Saturday 4 June 2016

Spark-1.6.0 installation

Apache Spark is a fast and general-purpose cluster computing system. Spark runs on both Windows and UNIX-like systems. Java installation is one of the mandatory things in installing Spark. Spark provides high-level APIs in Java, Scala, Python and R. Spark runs on Java 7+, Python 2.6+, and R 3.1+. For the Scala API, Spark 1.6.1 uses Scala 2.10. You will need to use a compatible Scala version (2.10.x).
 Install Python, Java, R, or Scala before Spark installation and verify the versions too. For Scala 2.11.8 installation follow the link. I have installed Java, Python and Scala in my system.

After installing,
Download Spark-1.6.0.tgz from here. Extract the spark tar file by following command:
$ tar xvf spark-1.6.0.tgz
To build Spark and its example programs, run:
$ cd spark-1.6.0
$ build/mvn -DskipTests clean package

To confirm spark installation run one of the sample scala programs in the `examples` directory. Here run a program to compute Pi value
$ ./bin/run-example SparkPi
It gives output:
Pi is roughly 3.142324

If python is already installed in your system, you can run sample python programs in the 'examples' directory to confirm spark installation.
$ ./bin/spark-submit examples/src/main/python/pi.py
It gives output:
Pi is roughly 3.130720

Run Sample Python Program In Spark
Install Spark-1.6.0 by following my previous post.
Here i am going to tell you about how you can run a sample python programs in the 'spark-.6.0/examples/src/main/python/ml' directory
A python program 'tokenizer_example.py' that splits the sentences into word tokens.
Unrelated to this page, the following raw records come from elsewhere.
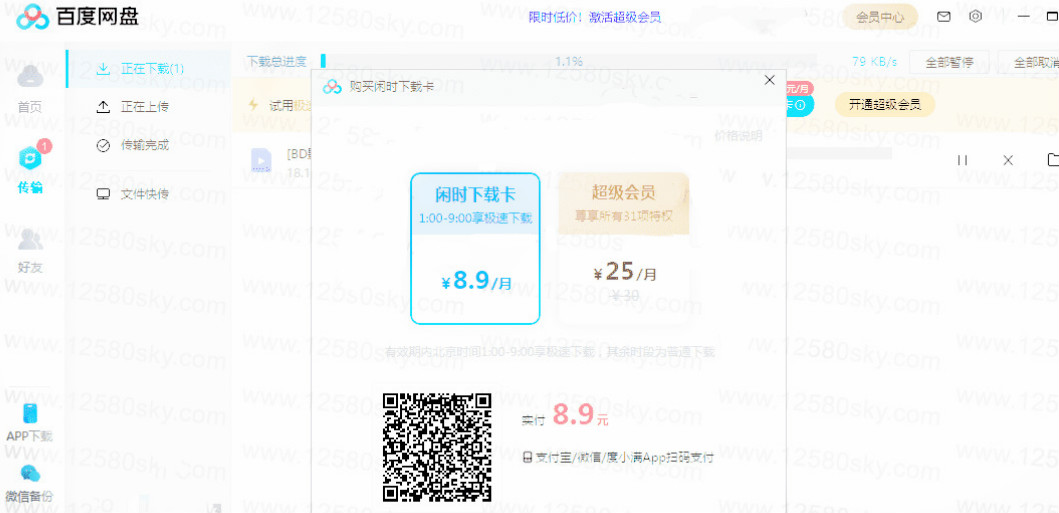Open the mail messages envelope icon

943,17
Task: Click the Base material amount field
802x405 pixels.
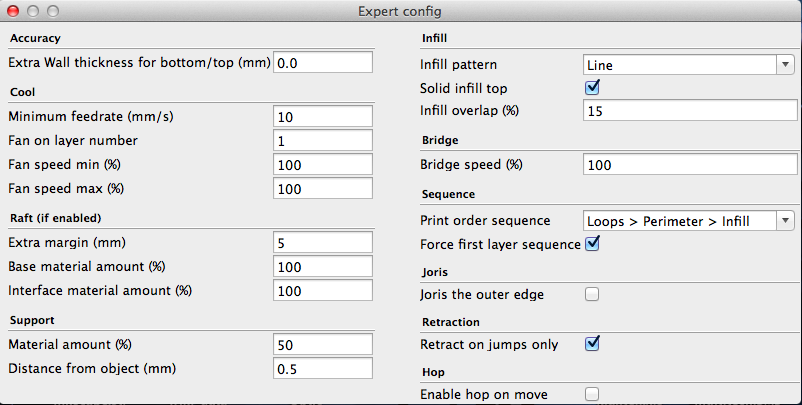Action: (322, 267)
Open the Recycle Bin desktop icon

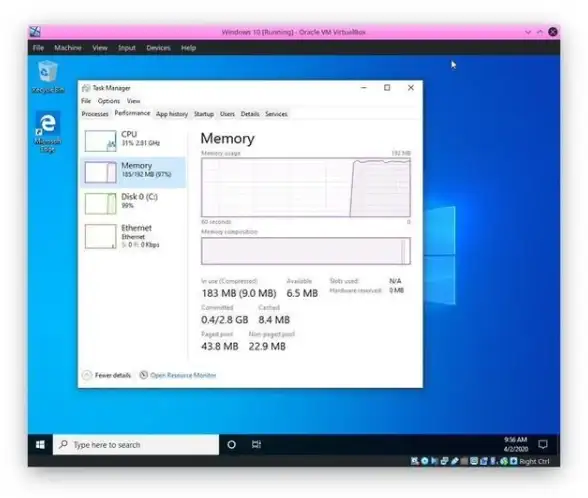pos(48,77)
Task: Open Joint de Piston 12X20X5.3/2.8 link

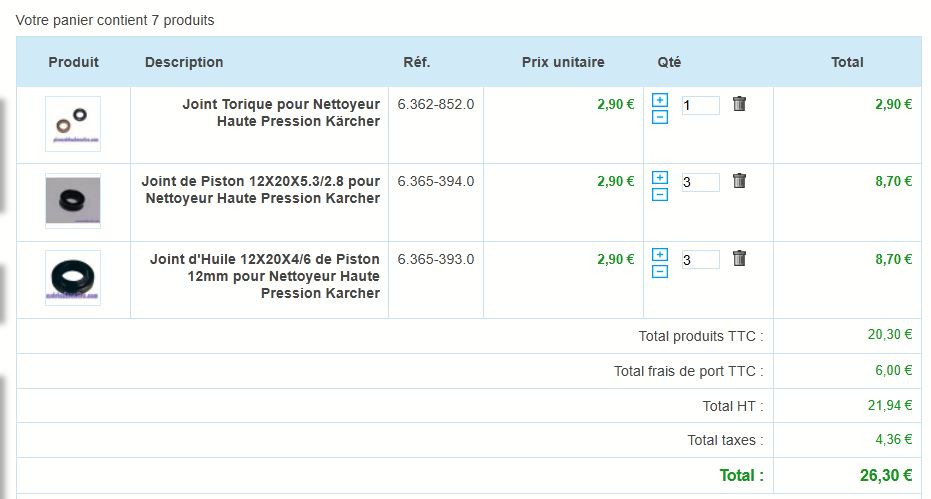Action: pos(261,190)
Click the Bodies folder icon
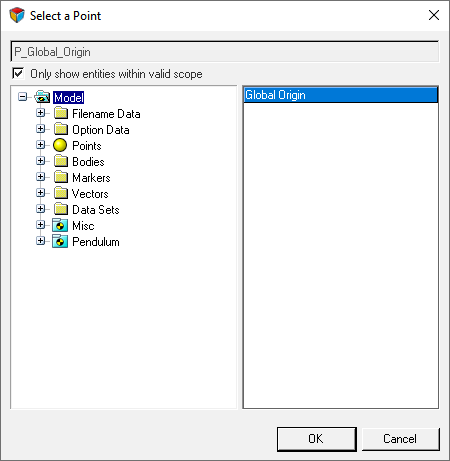 61,161
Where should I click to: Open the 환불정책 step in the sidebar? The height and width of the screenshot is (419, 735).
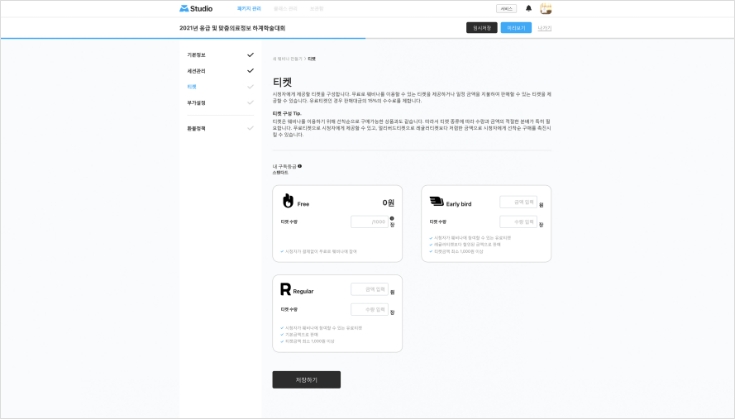[196, 128]
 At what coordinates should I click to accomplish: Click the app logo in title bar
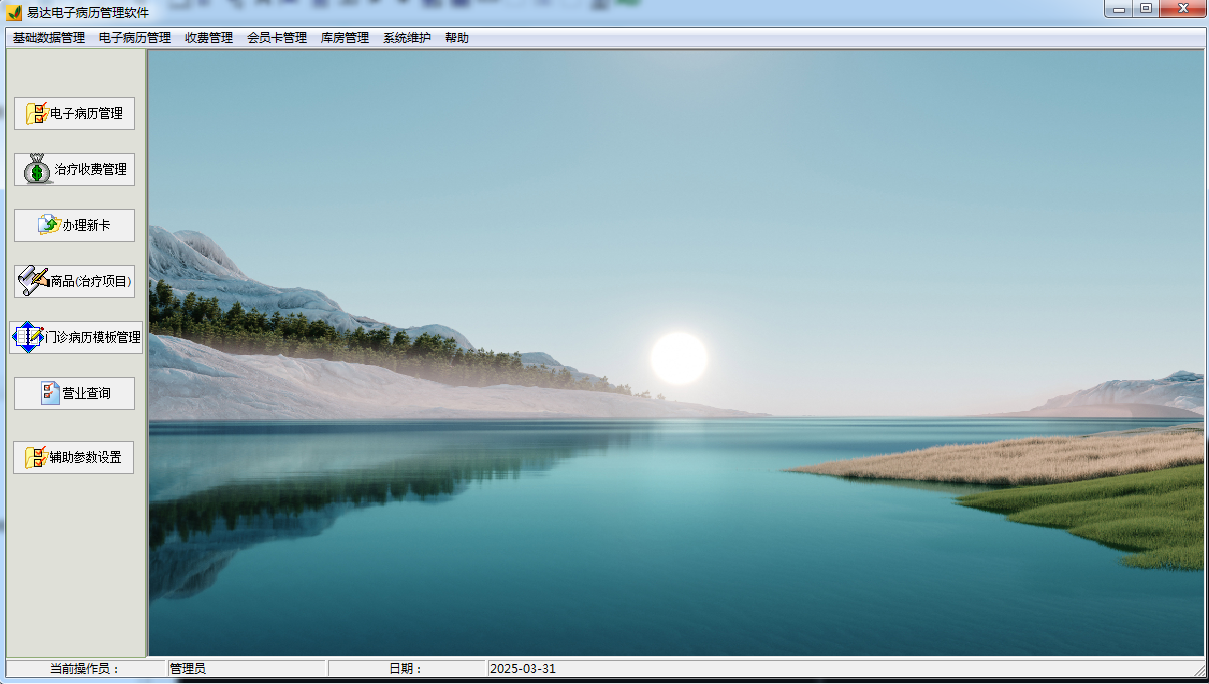click(14, 13)
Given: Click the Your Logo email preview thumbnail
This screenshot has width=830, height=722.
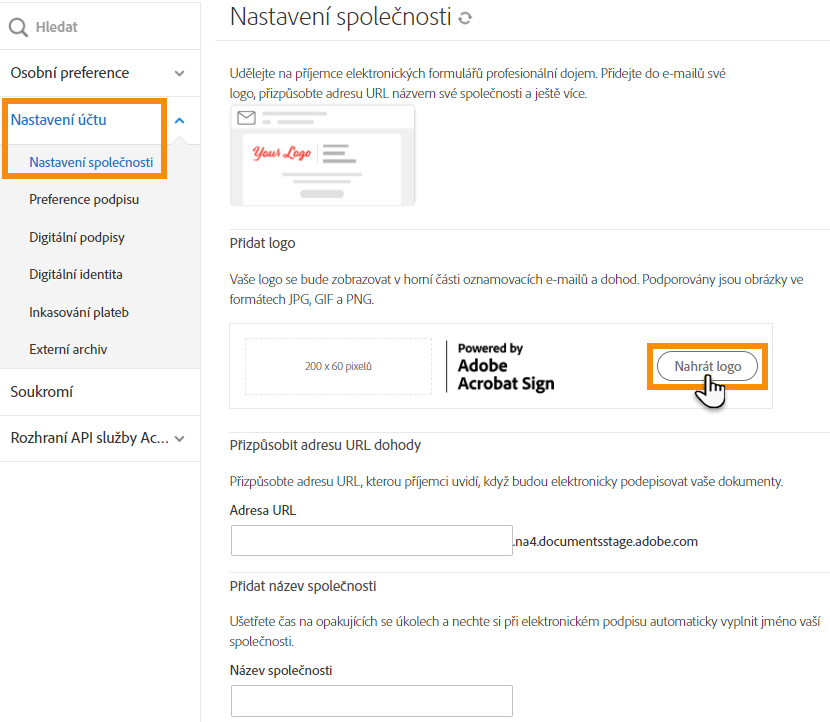Looking at the screenshot, I should (322, 156).
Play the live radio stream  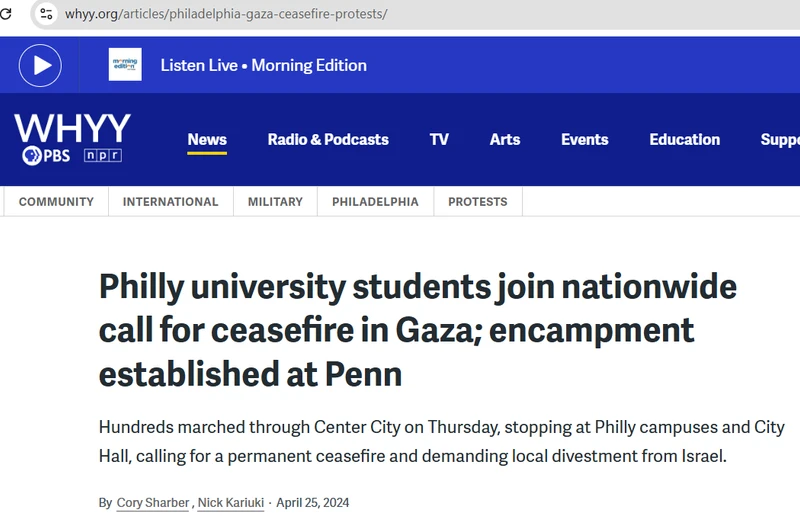pyautogui.click(x=40, y=65)
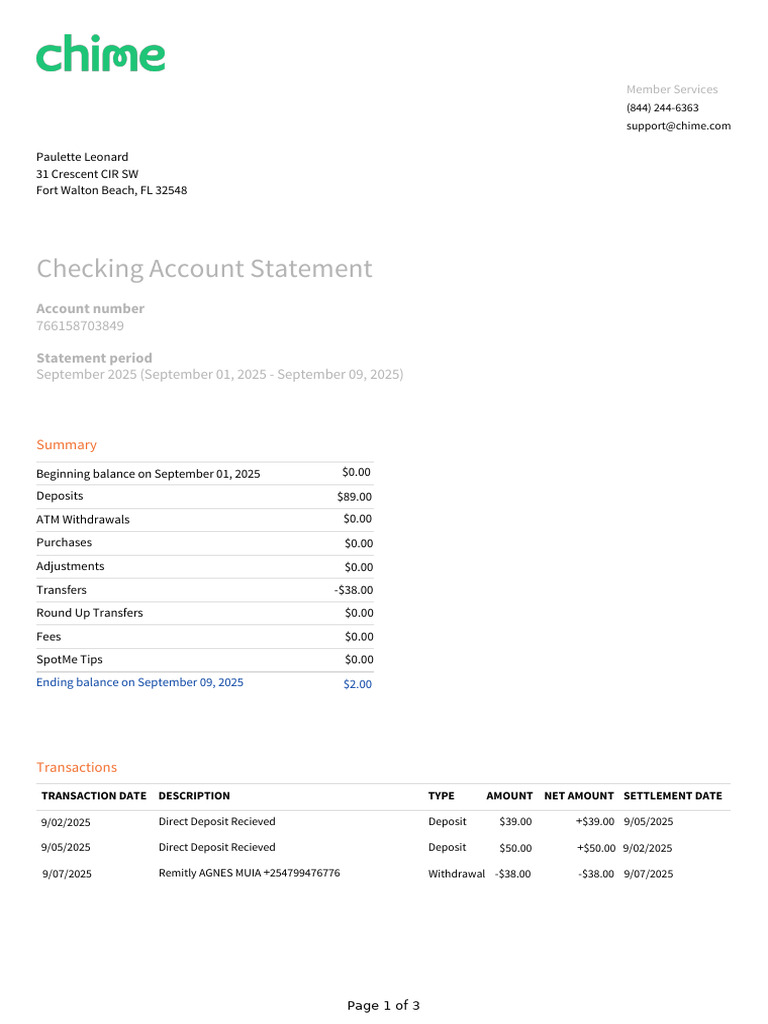The image size is (768, 1024).
Task: Click the TRANSACTION DATE column header
Action: pos(94,797)
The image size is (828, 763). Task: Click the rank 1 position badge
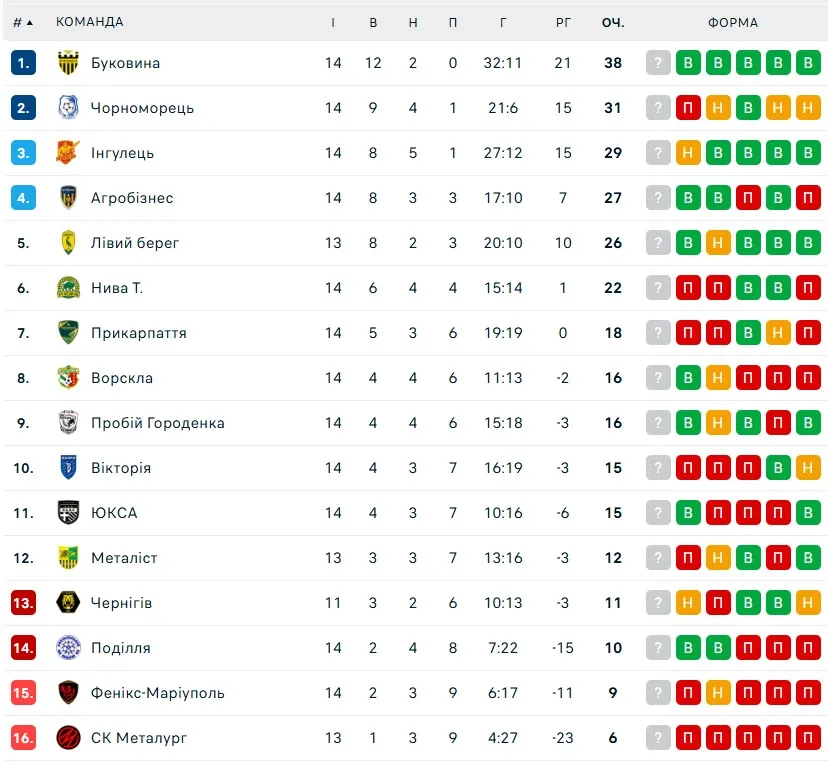tap(23, 63)
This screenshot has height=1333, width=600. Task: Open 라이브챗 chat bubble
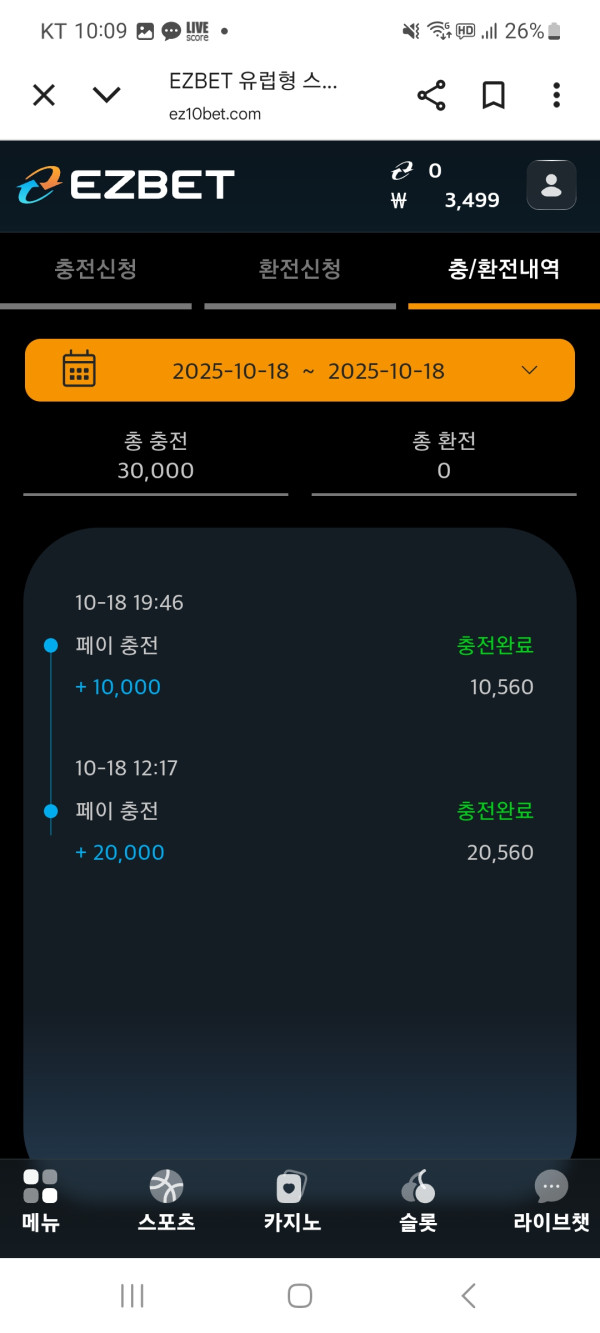click(551, 1198)
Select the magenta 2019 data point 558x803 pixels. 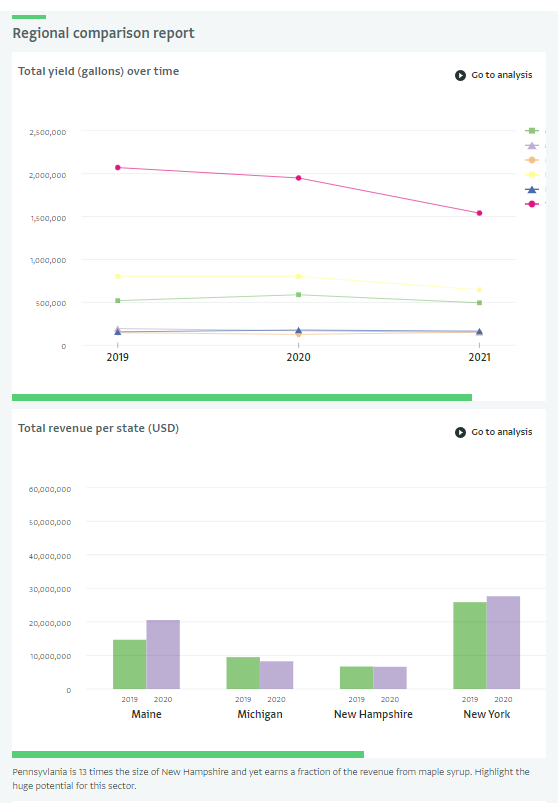coord(118,167)
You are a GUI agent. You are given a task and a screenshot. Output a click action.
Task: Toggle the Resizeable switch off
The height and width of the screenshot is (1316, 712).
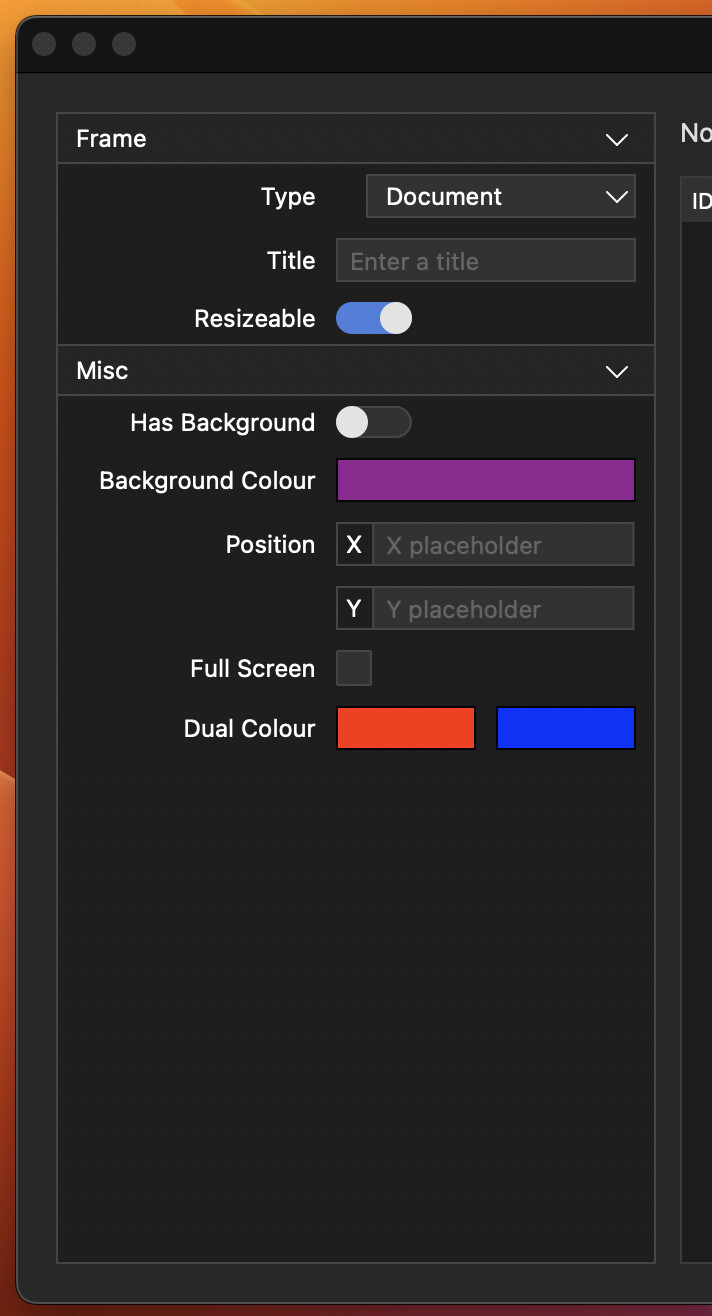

This can be run by:
$ cd spark-1.6.0
$ ./bin/spark-submit examples/src/main/python/ml/tokenizer_example.py
output:
Row(words=[u'hi', u'i', u'heard', u'about', u'spark'], label=0)
Row(words=[u'i', u'wish', u'java', u'could', u'use', u'case', u'classes'], label=1)
Row(words=[u'logistic,regression,models,are,neat'], label=2)

Thursday 2 June 2016

Scala Installation

Scala is an "object-functional" programming language and it runs on Java platform(Java Virtual Machine). It interoperates with both Java and Javascript. Scala is the implementation language of important frameworks, including Apache Spark, Kafka and Akka.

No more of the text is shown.